§ **What is required**
Write the records out again, exactly as they stand below.

§ **Given data**

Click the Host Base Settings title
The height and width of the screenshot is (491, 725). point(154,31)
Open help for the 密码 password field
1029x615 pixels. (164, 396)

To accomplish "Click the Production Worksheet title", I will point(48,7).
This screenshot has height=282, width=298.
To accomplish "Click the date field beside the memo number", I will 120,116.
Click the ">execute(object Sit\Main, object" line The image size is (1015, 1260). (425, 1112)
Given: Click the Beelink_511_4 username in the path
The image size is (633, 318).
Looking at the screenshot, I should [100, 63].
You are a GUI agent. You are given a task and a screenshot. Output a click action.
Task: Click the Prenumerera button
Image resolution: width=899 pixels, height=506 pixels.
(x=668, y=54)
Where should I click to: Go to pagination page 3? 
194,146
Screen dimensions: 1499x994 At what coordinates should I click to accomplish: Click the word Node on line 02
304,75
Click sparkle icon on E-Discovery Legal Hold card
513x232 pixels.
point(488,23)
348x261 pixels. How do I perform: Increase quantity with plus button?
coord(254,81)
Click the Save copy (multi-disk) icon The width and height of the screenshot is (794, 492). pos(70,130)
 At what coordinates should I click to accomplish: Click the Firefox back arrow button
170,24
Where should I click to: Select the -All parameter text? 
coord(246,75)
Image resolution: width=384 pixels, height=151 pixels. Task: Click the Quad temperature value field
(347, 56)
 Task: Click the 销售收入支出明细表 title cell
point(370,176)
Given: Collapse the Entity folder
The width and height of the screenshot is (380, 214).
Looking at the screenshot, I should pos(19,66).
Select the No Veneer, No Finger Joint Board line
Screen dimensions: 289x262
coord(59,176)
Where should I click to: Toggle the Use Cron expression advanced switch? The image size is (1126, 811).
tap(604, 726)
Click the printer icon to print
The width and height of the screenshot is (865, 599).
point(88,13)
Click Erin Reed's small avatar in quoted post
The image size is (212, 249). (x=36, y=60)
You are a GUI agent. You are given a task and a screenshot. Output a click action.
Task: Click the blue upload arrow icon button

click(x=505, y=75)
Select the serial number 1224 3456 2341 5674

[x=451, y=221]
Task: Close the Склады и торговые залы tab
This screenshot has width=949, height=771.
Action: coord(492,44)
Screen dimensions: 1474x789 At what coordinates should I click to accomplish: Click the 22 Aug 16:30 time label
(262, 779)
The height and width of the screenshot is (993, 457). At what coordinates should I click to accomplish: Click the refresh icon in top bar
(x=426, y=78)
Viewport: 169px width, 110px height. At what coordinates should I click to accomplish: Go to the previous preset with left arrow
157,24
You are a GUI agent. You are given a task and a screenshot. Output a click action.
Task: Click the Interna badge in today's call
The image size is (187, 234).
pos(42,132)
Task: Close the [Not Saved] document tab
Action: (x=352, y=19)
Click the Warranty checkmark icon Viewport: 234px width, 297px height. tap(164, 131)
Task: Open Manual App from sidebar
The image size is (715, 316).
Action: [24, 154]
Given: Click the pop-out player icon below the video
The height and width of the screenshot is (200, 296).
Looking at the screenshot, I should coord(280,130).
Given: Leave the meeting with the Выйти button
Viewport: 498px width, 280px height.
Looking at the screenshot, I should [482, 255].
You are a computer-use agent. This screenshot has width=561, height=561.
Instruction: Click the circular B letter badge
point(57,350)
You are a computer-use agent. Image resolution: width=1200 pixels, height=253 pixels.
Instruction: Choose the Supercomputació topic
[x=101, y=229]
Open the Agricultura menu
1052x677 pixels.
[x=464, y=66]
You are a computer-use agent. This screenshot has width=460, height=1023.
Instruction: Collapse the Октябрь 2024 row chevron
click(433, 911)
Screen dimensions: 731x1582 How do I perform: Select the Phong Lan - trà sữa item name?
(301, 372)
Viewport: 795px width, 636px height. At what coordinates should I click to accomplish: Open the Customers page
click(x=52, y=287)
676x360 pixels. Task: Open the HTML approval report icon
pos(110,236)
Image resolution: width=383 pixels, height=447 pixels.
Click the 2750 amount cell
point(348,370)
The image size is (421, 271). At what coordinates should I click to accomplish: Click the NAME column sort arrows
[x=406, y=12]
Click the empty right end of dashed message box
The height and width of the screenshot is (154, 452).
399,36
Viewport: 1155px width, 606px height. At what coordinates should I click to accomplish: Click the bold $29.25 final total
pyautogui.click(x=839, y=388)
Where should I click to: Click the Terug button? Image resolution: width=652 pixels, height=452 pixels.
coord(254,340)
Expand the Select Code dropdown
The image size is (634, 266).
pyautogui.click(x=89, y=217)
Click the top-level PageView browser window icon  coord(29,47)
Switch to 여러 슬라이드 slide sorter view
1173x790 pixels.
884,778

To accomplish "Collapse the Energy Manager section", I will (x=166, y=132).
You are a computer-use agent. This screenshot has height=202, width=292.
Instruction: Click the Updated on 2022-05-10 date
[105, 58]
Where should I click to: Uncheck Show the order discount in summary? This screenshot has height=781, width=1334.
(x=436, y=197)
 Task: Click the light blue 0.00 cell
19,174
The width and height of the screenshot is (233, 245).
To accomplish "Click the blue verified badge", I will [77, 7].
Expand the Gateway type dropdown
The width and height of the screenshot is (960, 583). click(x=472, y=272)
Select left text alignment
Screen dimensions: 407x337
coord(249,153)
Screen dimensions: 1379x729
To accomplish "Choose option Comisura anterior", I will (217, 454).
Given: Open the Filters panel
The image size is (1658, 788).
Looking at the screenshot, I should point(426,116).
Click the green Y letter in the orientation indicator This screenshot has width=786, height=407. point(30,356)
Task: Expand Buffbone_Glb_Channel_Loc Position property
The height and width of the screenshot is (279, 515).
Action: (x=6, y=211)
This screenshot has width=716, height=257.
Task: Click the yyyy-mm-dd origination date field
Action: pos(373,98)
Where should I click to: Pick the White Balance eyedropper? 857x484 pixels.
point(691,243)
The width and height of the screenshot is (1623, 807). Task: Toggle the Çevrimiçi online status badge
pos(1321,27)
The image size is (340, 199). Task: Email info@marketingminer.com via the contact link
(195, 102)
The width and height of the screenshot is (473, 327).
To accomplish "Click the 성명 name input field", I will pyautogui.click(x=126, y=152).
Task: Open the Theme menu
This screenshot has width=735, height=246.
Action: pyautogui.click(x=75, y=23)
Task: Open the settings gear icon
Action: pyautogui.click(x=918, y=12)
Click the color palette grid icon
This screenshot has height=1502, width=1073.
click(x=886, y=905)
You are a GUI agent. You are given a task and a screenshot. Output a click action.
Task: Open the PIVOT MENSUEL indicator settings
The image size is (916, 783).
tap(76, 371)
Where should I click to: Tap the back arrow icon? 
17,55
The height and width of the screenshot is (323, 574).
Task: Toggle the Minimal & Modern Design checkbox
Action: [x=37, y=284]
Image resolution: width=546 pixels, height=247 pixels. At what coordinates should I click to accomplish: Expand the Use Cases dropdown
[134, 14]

§ **Task solution**
Click the Host Base Settings title
The height and width of the screenshot is (491, 725). point(154,31)
Open help for the 密码 password field
1029x615 pixels. (164, 396)

To accomplish "Click the Production Worksheet title", I will point(48,7).
This screenshot has height=282, width=298.
To accomplish "Click the date field beside the memo number", I will 120,116.
Click the ">execute(object Sit\Main, object" line The image size is (1015, 1260). (425, 1112)
Given: Click the Beelink_511_4 username in the path
The image size is (633, 318).
Looking at the screenshot, I should [100, 63].
You are a GUI agent. You are given a task and a screenshot. Output a click action.
Task: Click the Prenumerera button
Image resolution: width=899 pixels, height=506 pixels.
(x=668, y=54)
Where should I click to: Go to pagination page 3? 
194,146
Screen dimensions: 1499x994 At what coordinates should I click to accomplish: Click the word Node on line 02
304,75
Click sparkle icon on E-Discovery Legal Hold card
513x232 pixels.
point(488,23)
348x261 pixels. How do I perform: Increase quantity with plus button?
coord(254,81)
Click the Save copy (multi-disk) icon The width and height of the screenshot is (794, 492). pos(70,130)
 At what coordinates should I click to accomplish: Click the Firefox back arrow button
170,24
Where should I click to: Select the -All parameter text? 
coord(246,75)
Image resolution: width=384 pixels, height=151 pixels. Task: Click the Quad temperature value field
(347, 56)
 Task: Click the 销售收入支出明细表 title cell
point(370,176)
Given: Collapse the Entity folder
The width and height of the screenshot is (380, 214).
Looking at the screenshot, I should pos(19,66).
Select the No Veneer, No Finger Joint Board line
Screen dimensions: 289x262
coord(59,176)
Where should I click to: Toggle the Use Cron expression advanced switch? The image size is (1126, 811).
tap(604, 726)
Click the printer icon to print
The width and height of the screenshot is (865, 599).
point(88,13)
Click Erin Reed's small avatar in quoted post
The image size is (212, 249). (x=36, y=60)
You are a GUI agent. You are given a task and a screenshot. Output a click action.
Task: Click the blue upload arrow icon button

click(x=505, y=75)
Select the serial number 1224 3456 2341 5674

[x=451, y=221]
Task: Close the Склады и торговые залы tab
This screenshot has width=949, height=771.
Action: coord(492,44)
Screen dimensions: 1474x789 At what coordinates should I click to accomplish: Click the 22 Aug 16:30 time label
(262, 779)
The height and width of the screenshot is (993, 457). At what coordinates should I click to accomplish: Click the refresh icon in top bar
(x=426, y=78)
Viewport: 169px width, 110px height. At what coordinates should I click to accomplish: Go to the previous preset with left arrow
157,24
You are a GUI agent. You are given a task and a screenshot. Output a click action.
Task: Click the Interna badge in today's call
The image size is (187, 234).
pos(42,132)
Task: Close the [Not Saved] document tab
Action: (x=352, y=19)
Click the Warranty checkmark icon Viewport: 234px width, 297px height. tap(164, 131)
Task: Open Manual App from sidebar
The image size is (715, 316).
Action: [24, 154]
Given: Click the pop-out player icon below the video
The height and width of the screenshot is (200, 296).
Looking at the screenshot, I should coord(280,130).
Given: Leave the meeting with the Выйти button
Viewport: 498px width, 280px height.
Looking at the screenshot, I should [482, 255].
You are a computer-use agent. This screenshot has width=561, height=561.
Instruction: Click the circular B letter badge
point(57,350)
You are a computer-use agent. Image resolution: width=1200 pixels, height=253 pixels.
Instruction: Choose the Supercomputació topic
[x=101, y=229]
Open the Agricultura menu
1052x677 pixels.
[x=464, y=66]
You are a computer-use agent. This screenshot has width=460, height=1023.
Instruction: Collapse the Октябрь 2024 row chevron
click(433, 911)
Screen dimensions: 731x1582 How do I perform: Select the Phong Lan - trà sữa item name?
(301, 372)
Viewport: 795px width, 636px height. At what coordinates should I click to accomplish: Open the Customers page
click(x=52, y=287)
676x360 pixels. Task: Open the HTML approval report icon
pos(110,236)
Image resolution: width=383 pixels, height=447 pixels.
Click the 2750 amount cell
point(348,370)
The image size is (421, 271). At what coordinates should I click to accomplish: Click the NAME column sort arrows
[x=406, y=12]
Click the empty right end of dashed message box
The height and width of the screenshot is (154, 452).
399,36
Viewport: 1155px width, 606px height. At what coordinates should I click to accomplish: Click the bold $29.25 final total
pyautogui.click(x=839, y=388)
Where should I click to: Click the Terug button? Image resolution: width=652 pixels, height=452 pixels.
coord(254,340)
Expand the Select Code dropdown
The image size is (634, 266).
pyautogui.click(x=89, y=217)
Click the top-level PageView browser window icon  coord(29,47)
Switch to 여러 슬라이드 slide sorter view
1173x790 pixels.
884,778

To accomplish "Collapse the Energy Manager section", I will (x=166, y=132).
You are a computer-use agent. This screenshot has height=202, width=292.
Instruction: Click the Updated on 2022-05-10 date
[105, 58]
Where should I click to: Uncheck Show the order discount in summary? This screenshot has height=781, width=1334.
(x=436, y=197)
 Task: Click the light blue 0.00 cell
19,174
The width and height of the screenshot is (233, 245).
To accomplish "Click the blue verified badge", I will [77, 7].
Expand the Gateway type dropdown
The width and height of the screenshot is (960, 583). click(x=472, y=272)
Select left text alignment
Screen dimensions: 407x337
coord(249,153)
Screen dimensions: 1379x729
To accomplish "Choose option Comisura anterior", I will (217, 454).
Given: Open the Filters panel
The image size is (1658, 788).
Looking at the screenshot, I should point(426,116).
Click the green Y letter in the orientation indicator This screenshot has width=786, height=407. point(30,356)
Task: Expand Buffbone_Glb_Channel_Loc Position property
The height and width of the screenshot is (279, 515).
Action: (x=6, y=211)
This screenshot has width=716, height=257.
Task: Click the yyyy-mm-dd origination date field
Action: pos(373,98)
Where should I click to: Pick the White Balance eyedropper? 857x484 pixels.
point(691,243)
The width and height of the screenshot is (1623, 807). Task: Toggle the Çevrimiçi online status badge
pos(1321,27)
The image size is (340, 199). Task: Email info@marketingminer.com via the contact link
(195, 102)
The width and height of the screenshot is (473, 327).
To accomplish "Click the 성명 name input field", I will pyautogui.click(x=126, y=152).
Task: Open the Theme menu
This screenshot has width=735, height=246.
Action: pyautogui.click(x=75, y=23)
Task: Open the settings gear icon
Action: pyautogui.click(x=918, y=12)
Click the color palette grid icon
This screenshot has height=1502, width=1073.
click(x=886, y=905)
You are a GUI agent. You are given a task and a screenshot. Output a click action.
Task: Open the PIVOT MENSUEL indicator settings
The image size is (916, 783).
tap(76, 371)
Where should I click to: Tap the back arrow icon? 
17,55
The height and width of the screenshot is (323, 574).
Task: Toggle the Minimal & Modern Design checkbox
Action: [x=37, y=284]
Image resolution: width=546 pixels, height=247 pixels. At what coordinates should I click to accomplish: Expand the Use Cases dropdown
[134, 14]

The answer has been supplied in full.